/---
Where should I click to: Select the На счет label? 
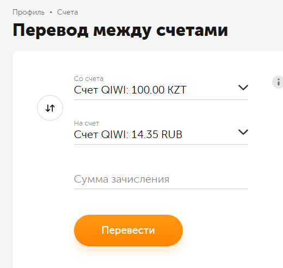point(87,123)
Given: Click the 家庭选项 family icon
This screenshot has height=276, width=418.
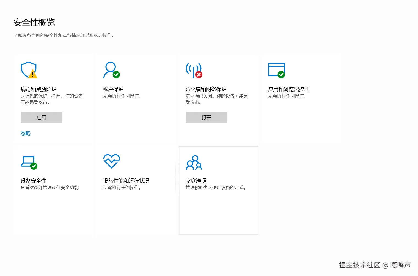Looking at the screenshot, I should tap(194, 163).
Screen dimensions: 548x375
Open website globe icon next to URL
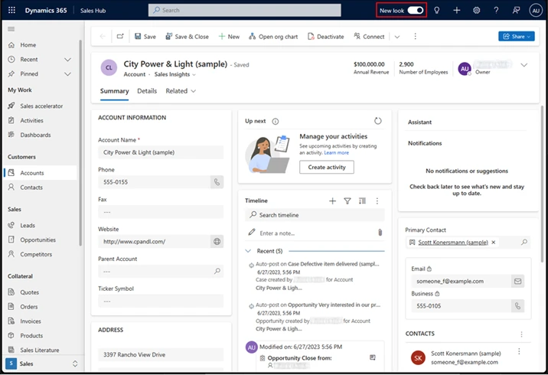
\---
» **Exercise brief**
Reproduce all of the material above line for line, omitting the pictures.

» **In response**
Where should I click to: Select the На счет label? 
point(87,123)
Given: Click the 家庭选项 family icon
This screenshot has height=276, width=418.
Looking at the screenshot, I should tap(194, 163).
Screen dimensions: 548x375
Open website globe icon next to URL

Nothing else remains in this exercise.